Task goal: According to the abstract on low-dose X-ray CT reconstruction, what award did the results win?

Text section:
A deep convolutional neural network using directional wavelets for low-dose X-ray CT reconstruction

Due to the potential risk of inducing cancers, radiation dose of X-ray CT should be reduced for routine patient scanning. However, in low-dose X-ray CT, severe artifacts usually occur due to photon starvation, beamhardening, etc, which decrease the reliability of diagnosis. Thus, high quality reconstruction from low-dose X-ray CT data has become one of the important research topics in CT community. Conventional model-based denoising approaches are, however, computationally very expensive, and image domain denoising approaches hardly deal with CT specific noise patterns. To address these issues, we propose an algorithm using a deep convolutional neural network (CNN), which is applied to wavelet transform coefficients of low-dose CT images. Specifically, by using a directional wavelet transform for extracting directional component of artifacts and exploiting the intra- and inter-band correlations, our deep network can effectively suppress CT specific noises. Moreover, our CNN is designed to have various types of residual learning architecture for faster network training and better denoising. Experimental results confirm that the proposed algorithm effectively removes complex noise patterns of CT images, originated from the reduced X-ray dose. In addition, we show that wavelet domain CNN is efficient in removing the noises from low-dose CT compared to an image domain CNN. Our results were rigorously evaluated by several radiologists and won the second place award in 2016 AAPM Low-Dose CT Grand Challenge. To the best of our knowledge, this work is the first deep learning architecture for low-dose CT reconstruction that has been rigorously evaluated and proven for its efficacy.

Information:

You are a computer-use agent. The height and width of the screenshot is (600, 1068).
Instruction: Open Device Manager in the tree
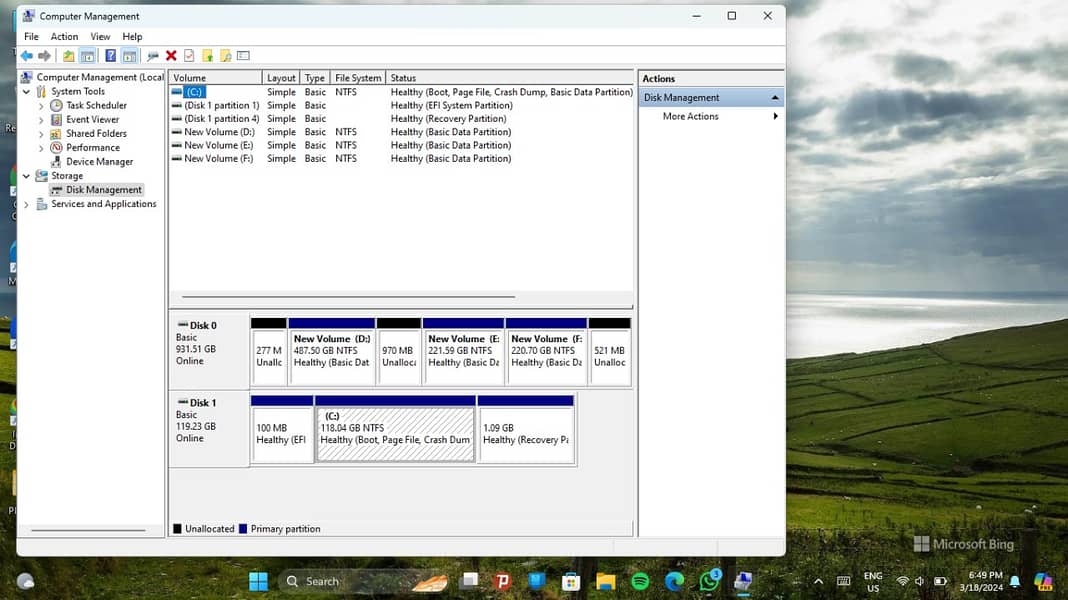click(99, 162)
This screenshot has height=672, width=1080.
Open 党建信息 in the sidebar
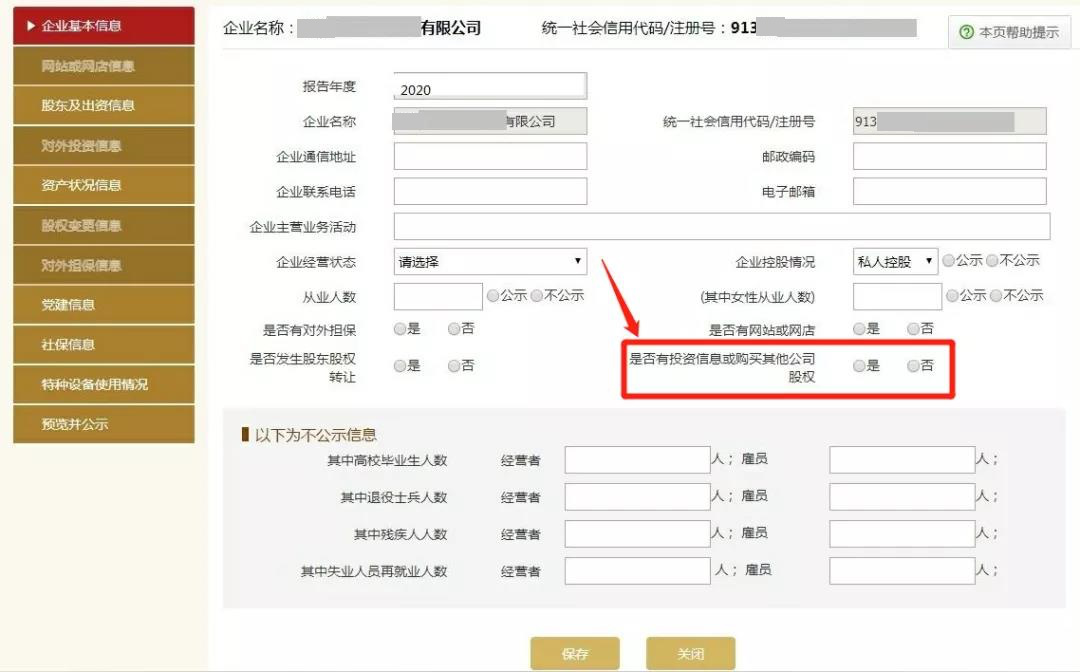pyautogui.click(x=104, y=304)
...
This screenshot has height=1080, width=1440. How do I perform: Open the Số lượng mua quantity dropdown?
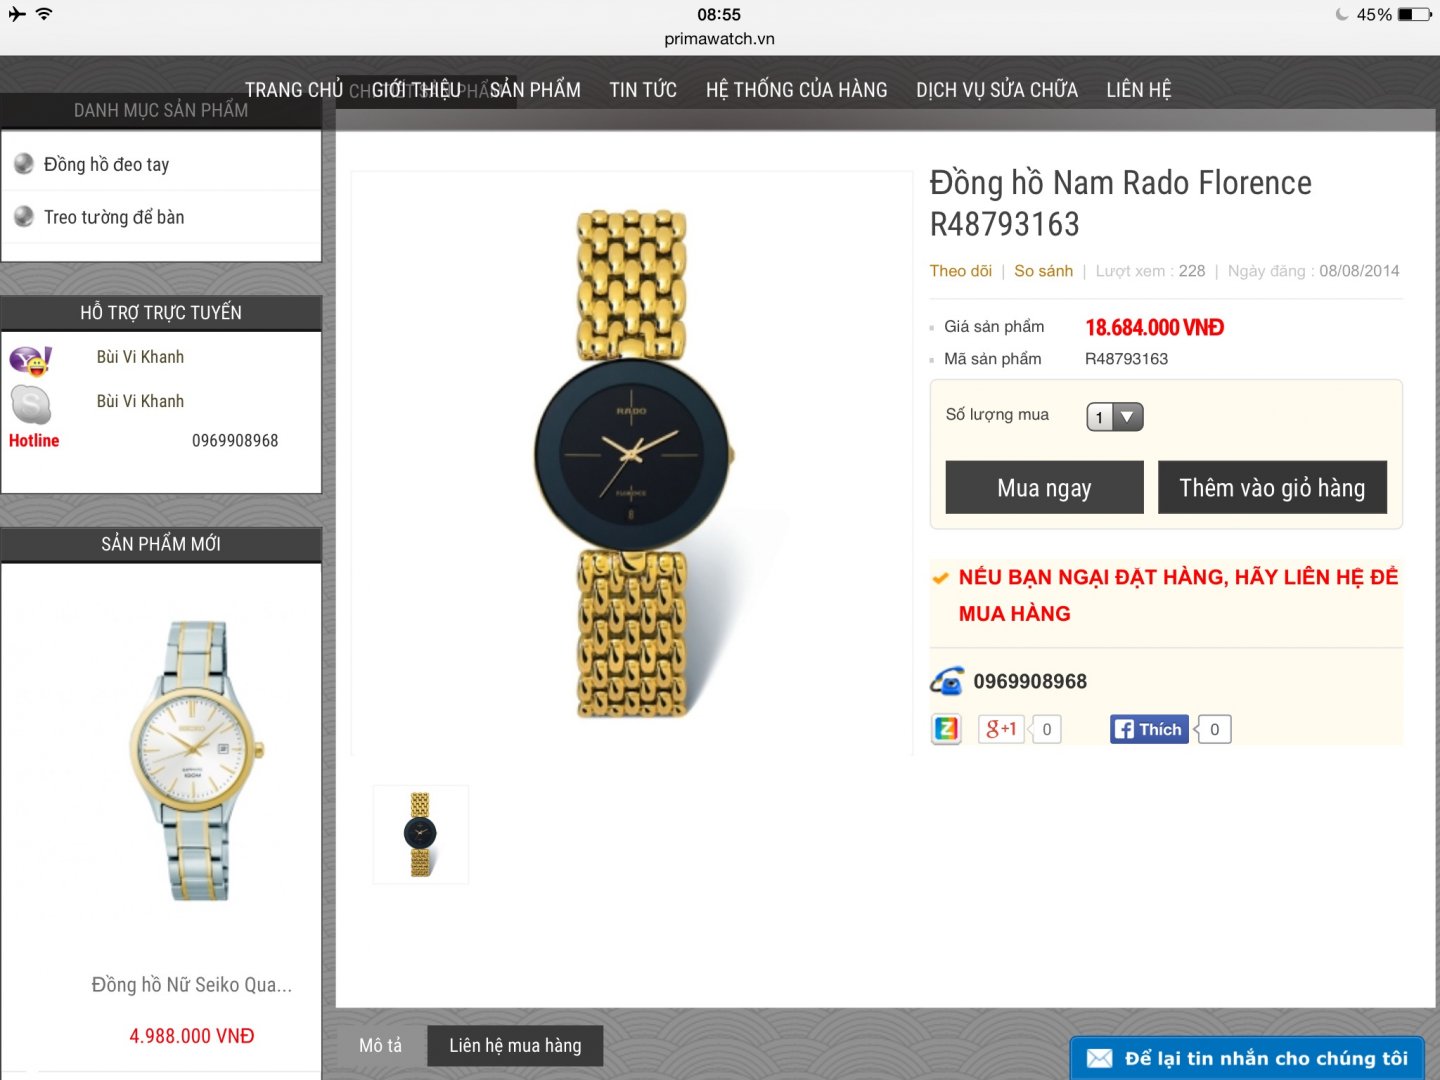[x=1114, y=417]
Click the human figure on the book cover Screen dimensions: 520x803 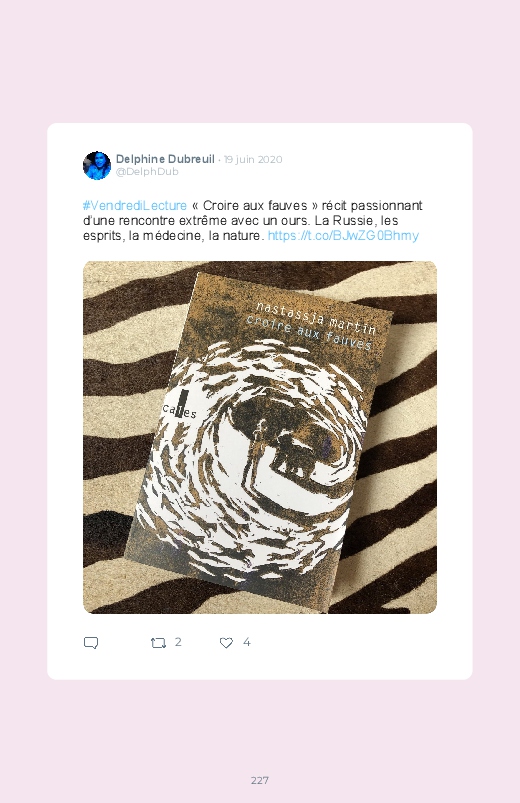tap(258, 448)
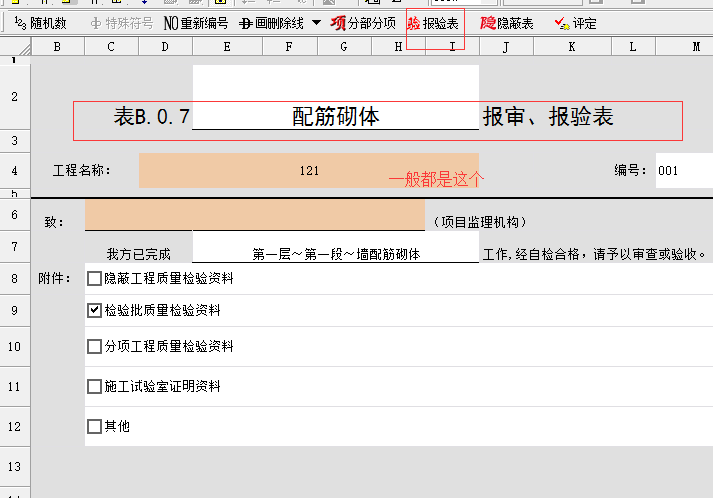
---
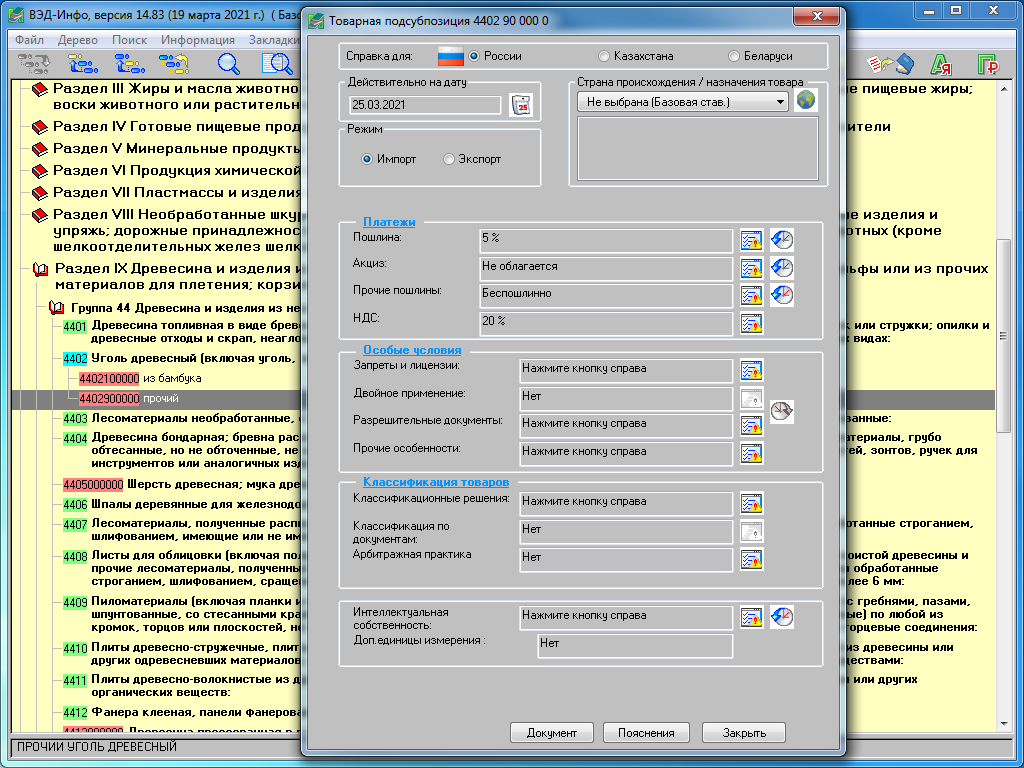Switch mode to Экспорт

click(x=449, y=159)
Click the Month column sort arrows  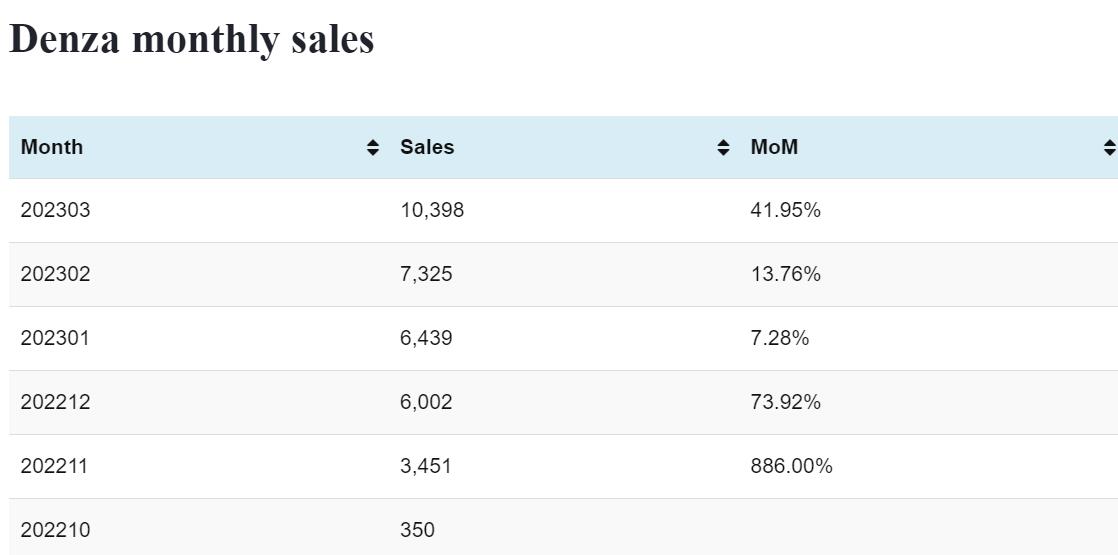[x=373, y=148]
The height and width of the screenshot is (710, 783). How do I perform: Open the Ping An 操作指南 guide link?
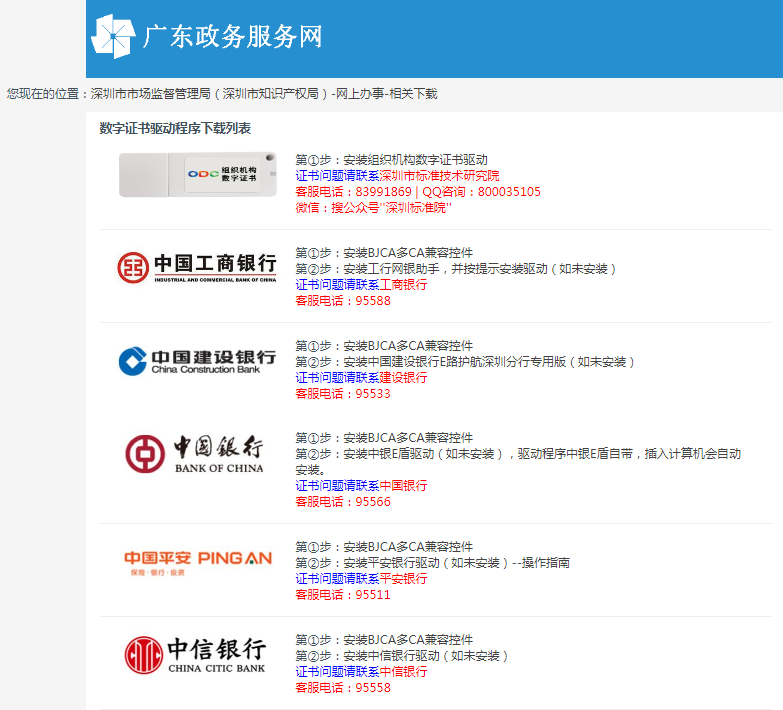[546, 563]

Exercise response: Second place in the 2016 AAPM Low-Dose CT Grand Challenge.